**** Source information ****

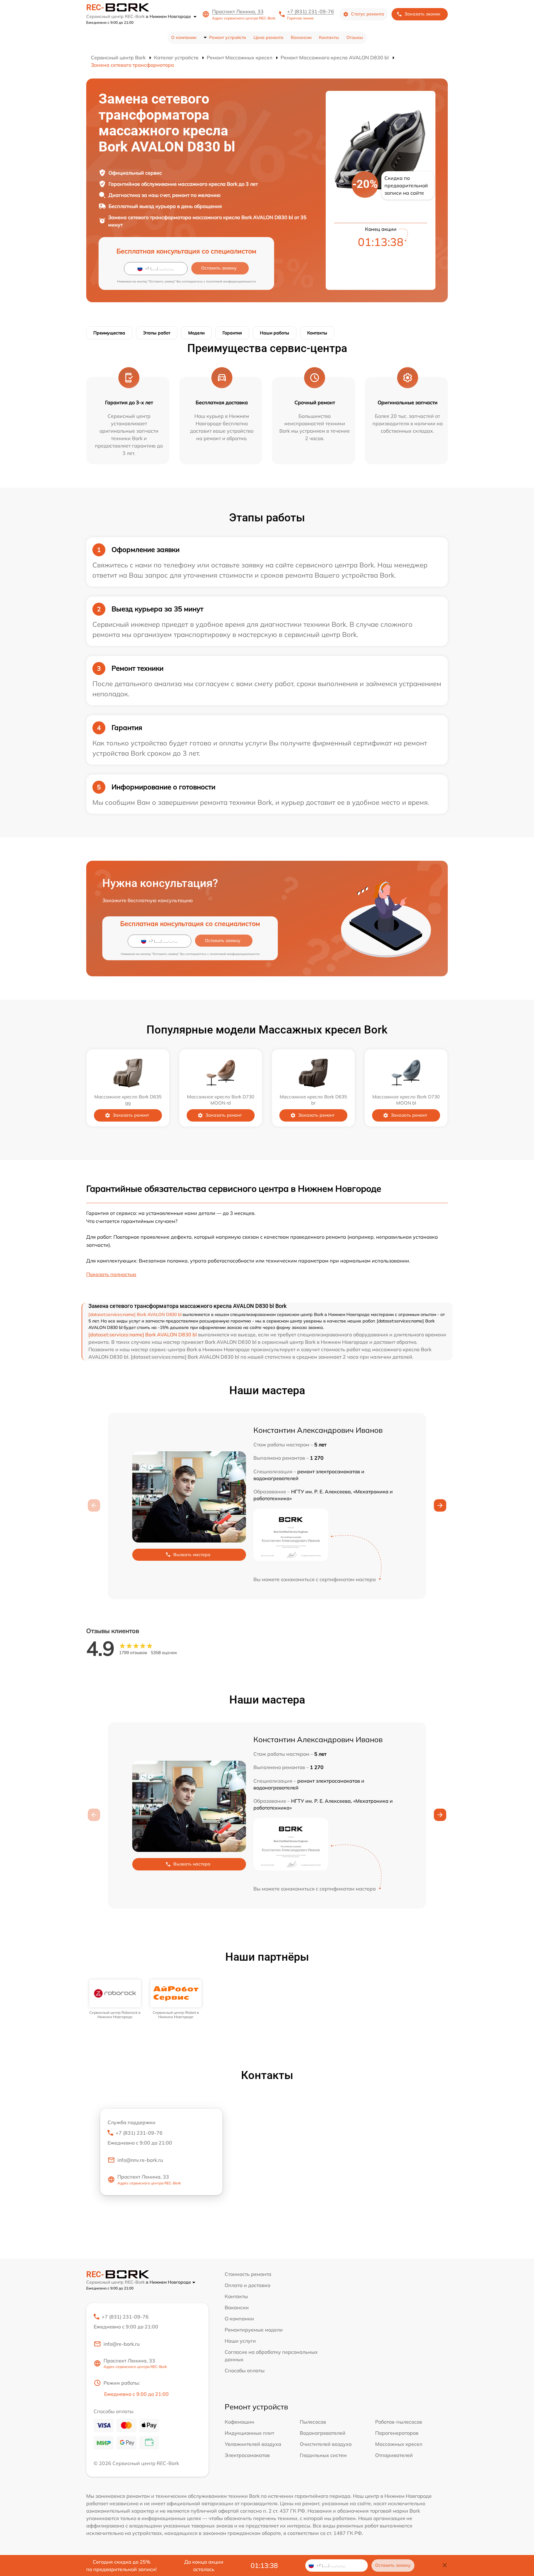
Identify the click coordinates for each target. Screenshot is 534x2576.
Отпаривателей (394, 2455)
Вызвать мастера (191, 1554)
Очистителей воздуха (326, 2444)
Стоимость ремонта (248, 2274)
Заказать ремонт (131, 1115)
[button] (440, 1505)
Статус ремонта (367, 14)
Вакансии (301, 37)
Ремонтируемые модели (254, 2330)
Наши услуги (240, 2341)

****

Can you repeat every record above exactly, apart from the pictures?

Identify the click coordinates for each target. Screenshot is 534x2576.
Отпаривателей (394, 2455)
Вызвать мастера (191, 1554)
Очистителей воздуха (326, 2444)
Стоимость ремонта (248, 2274)
Заказать ремонт (131, 1115)
[button] (440, 1505)
Статус ремонта (367, 14)
Вакансии (301, 37)
Ремонтируемые модели (254, 2330)
Наши услуги (240, 2341)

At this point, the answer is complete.